THIS is no way to run a railway, let alone a country. Rishi Sunak has spent weeks evading a simple question about the Manchester leg of HS2, embarrassing himself on local radio stations by being unable to say yes or no to it, only for speculation to boil over at the party conference which is being held in Manchester.

The apparent leak of HS2’s scrapping is now going to overshadow all the positive relaunch material that Mr Sunak was hoping to use to win back the voters who are consistently giving Labour a large lead in the polls.

Whether you agree with HS2 or not, the scrapping of its second leg would be embarrassing for Britain. It would be embarrassing because it shows we don’t have the capability to complete a major infrastructure project – how can the cost bloom from £32bn to £180bn, and what does this say about successive Conservative transport secretaries in charge of it?

It would be embarrassing because Britain would be left with a stubby little thing that goes very fast to Birmingham from somewhere near London that no one has heard of. All that angst and tree- hugging in the Home Counties as the first leg was built need not have happened if the extensions to the north west and North East – areas that need better connectivity – were never going to happen.

And would be embarrassing because of what it says about us: why can other countries, from the continent to Japan, build modern railways when Britain, the birthplace of the railway, cannot?
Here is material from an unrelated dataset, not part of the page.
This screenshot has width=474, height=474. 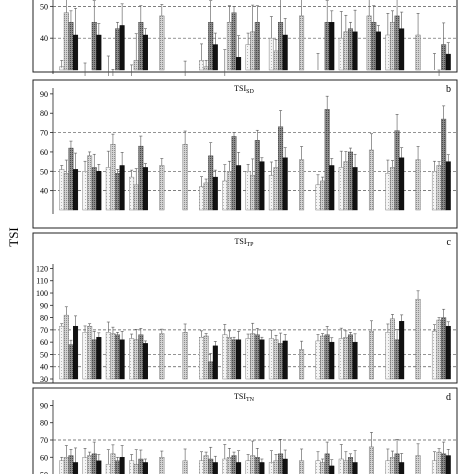 I want to click on y-tick-label: 40, so click(x=44, y=192).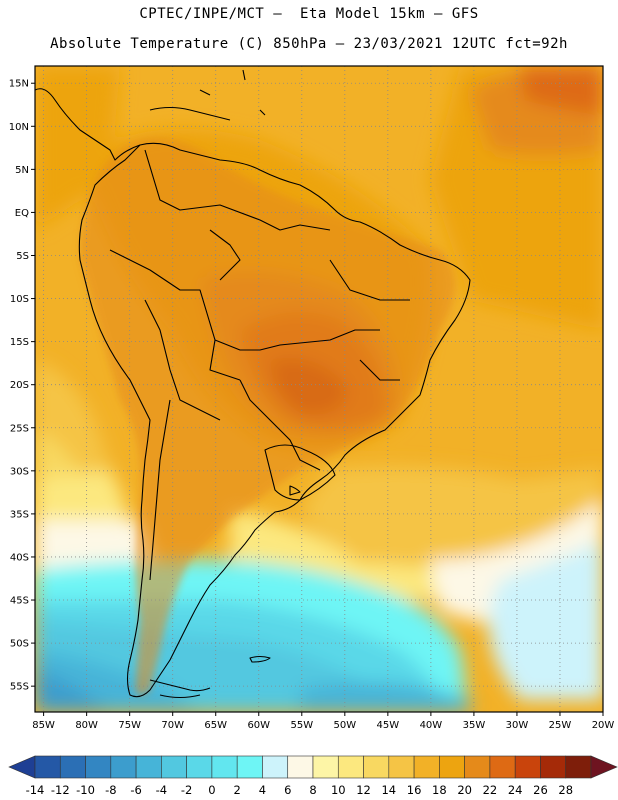 This screenshot has width=618, height=800. Describe the element at coordinates (20, 688) in the screenshot. I see `lat-label: 55S` at that location.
The conference was supposed to be about Mr Sunak getting on the front foot, but he must be able to hear the discontent at his back growing louder: at the weekend, various ministers, led by Suella Braverman, appeared to be soft-launching leadership campaigns, while the star of Monday in Manchester was Liz Truss and her radical agenda. His speech on Wednesday is shaping up to be the defining moment of his short premiership.